Problem requirements ▸
Retype the material from the line with "Viewport: 414px width, 207px" up to and including the line with "Action: [x=466, y=725]", keeping every character the same.

Provided information ▸
..........
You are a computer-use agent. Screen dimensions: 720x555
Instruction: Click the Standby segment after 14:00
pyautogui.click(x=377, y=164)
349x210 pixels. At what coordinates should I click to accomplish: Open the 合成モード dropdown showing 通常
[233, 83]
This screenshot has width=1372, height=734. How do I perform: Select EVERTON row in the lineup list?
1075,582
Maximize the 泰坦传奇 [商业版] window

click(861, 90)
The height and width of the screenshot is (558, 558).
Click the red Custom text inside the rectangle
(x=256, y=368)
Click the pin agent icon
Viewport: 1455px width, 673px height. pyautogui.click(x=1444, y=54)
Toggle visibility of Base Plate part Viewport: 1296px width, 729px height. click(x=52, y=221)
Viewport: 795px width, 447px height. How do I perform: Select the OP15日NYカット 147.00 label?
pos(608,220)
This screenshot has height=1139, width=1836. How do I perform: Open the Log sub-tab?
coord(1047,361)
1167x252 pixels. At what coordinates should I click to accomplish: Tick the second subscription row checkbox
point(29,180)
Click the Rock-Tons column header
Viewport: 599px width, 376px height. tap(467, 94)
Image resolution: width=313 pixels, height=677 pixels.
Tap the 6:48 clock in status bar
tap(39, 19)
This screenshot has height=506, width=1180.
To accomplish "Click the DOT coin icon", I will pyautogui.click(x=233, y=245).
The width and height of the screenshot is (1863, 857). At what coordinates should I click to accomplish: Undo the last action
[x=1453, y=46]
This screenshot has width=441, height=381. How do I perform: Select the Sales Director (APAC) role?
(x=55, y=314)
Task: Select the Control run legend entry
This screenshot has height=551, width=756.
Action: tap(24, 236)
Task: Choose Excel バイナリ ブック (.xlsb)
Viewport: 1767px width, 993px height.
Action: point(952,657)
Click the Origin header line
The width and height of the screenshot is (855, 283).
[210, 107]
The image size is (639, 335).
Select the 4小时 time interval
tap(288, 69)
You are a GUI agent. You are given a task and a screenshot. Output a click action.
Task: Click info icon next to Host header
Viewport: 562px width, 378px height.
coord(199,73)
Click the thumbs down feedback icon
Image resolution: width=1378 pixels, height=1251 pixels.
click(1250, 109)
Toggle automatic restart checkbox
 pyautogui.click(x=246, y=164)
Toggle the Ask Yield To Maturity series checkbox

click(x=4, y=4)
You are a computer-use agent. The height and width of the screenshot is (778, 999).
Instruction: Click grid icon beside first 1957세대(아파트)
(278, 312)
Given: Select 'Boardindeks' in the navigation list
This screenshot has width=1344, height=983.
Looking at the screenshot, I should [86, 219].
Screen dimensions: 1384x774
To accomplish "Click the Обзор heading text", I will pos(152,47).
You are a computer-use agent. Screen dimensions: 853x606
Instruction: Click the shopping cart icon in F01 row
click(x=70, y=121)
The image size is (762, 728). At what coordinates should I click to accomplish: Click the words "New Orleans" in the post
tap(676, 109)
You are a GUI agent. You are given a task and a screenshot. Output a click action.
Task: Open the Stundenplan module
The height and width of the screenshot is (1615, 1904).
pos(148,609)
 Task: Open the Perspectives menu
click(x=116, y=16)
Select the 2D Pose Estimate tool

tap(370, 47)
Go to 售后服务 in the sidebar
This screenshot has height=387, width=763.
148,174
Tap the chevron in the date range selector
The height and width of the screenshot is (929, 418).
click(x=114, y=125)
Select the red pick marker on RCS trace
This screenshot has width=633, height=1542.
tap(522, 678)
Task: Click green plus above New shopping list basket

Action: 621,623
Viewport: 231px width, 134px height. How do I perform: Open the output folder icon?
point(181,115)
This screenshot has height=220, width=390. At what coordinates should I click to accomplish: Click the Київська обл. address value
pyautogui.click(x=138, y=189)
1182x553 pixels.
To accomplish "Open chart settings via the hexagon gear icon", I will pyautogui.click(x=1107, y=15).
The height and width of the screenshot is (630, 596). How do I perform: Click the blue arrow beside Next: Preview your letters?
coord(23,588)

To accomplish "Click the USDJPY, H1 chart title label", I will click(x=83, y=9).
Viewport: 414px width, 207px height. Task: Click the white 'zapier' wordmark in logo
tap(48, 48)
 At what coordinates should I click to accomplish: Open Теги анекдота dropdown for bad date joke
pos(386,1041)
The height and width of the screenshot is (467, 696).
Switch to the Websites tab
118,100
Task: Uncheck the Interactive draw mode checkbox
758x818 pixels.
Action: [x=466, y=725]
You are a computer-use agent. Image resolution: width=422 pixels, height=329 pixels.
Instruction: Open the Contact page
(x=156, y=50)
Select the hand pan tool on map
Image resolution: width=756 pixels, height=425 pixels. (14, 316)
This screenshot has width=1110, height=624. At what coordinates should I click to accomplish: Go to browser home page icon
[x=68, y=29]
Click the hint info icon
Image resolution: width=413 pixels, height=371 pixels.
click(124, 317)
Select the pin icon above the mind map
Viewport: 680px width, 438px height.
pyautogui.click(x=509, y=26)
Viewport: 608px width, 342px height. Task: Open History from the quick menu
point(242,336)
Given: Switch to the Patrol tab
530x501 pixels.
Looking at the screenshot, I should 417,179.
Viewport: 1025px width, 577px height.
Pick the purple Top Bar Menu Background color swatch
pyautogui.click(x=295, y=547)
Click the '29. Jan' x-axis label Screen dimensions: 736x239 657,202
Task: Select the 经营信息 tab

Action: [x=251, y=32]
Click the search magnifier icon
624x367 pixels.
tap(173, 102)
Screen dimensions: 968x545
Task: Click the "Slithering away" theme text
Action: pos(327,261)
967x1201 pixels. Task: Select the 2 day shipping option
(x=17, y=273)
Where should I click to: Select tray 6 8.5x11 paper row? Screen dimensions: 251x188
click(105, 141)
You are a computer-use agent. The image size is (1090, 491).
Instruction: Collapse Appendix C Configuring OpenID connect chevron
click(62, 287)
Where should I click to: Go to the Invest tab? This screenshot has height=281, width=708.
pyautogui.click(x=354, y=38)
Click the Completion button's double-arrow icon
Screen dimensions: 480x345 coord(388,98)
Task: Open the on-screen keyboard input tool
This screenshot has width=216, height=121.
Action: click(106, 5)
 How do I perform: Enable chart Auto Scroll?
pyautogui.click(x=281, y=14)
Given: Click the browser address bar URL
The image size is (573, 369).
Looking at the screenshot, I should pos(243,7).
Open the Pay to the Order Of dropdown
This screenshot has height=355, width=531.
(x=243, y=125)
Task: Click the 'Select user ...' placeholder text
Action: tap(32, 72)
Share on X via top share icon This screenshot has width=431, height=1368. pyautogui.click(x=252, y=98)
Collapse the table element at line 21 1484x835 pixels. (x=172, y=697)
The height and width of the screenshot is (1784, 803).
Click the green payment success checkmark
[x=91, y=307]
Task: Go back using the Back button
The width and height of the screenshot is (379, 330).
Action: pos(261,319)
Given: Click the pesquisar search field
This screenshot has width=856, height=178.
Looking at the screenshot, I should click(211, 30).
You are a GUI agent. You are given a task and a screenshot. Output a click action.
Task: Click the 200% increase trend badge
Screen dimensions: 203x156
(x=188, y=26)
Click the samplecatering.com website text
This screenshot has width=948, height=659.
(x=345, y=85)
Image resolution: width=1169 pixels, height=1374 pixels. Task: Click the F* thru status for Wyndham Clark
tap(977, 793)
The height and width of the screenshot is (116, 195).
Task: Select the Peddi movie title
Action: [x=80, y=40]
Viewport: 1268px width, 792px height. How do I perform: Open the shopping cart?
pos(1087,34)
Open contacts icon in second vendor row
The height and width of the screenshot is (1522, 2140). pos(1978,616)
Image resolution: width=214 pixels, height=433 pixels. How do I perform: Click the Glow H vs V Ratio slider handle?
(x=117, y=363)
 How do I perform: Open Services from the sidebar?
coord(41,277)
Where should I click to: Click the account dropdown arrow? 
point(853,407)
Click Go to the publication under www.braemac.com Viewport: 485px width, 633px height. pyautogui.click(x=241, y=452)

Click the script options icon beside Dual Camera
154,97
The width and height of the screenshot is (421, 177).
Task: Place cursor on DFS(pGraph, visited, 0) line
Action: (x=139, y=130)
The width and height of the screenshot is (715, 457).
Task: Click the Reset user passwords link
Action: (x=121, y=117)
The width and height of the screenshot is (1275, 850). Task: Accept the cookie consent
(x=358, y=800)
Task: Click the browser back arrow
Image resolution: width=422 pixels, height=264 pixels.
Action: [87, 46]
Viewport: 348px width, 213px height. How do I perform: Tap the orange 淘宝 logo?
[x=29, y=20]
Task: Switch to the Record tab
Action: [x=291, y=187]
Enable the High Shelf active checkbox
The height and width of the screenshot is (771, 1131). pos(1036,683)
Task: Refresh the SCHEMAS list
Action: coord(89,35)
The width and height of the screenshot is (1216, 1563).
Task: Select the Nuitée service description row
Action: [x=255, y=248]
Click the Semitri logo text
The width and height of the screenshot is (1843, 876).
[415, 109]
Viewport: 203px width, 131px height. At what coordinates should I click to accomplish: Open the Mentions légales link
..........
Task result ▸
Viewport: 414px width, 207px height. Task: Click the white 'zapier' wordmark in logo
tap(48, 48)
 At what coordinates should I click to accomplish: Open Теги анекдота dropdown for bad date joke
pos(386,1041)
The height and width of the screenshot is (467, 696).
Switch to the Websites tab
118,100
Task: Uncheck the Interactive draw mode checkbox
758x818 pixels.
Action: [x=466, y=725]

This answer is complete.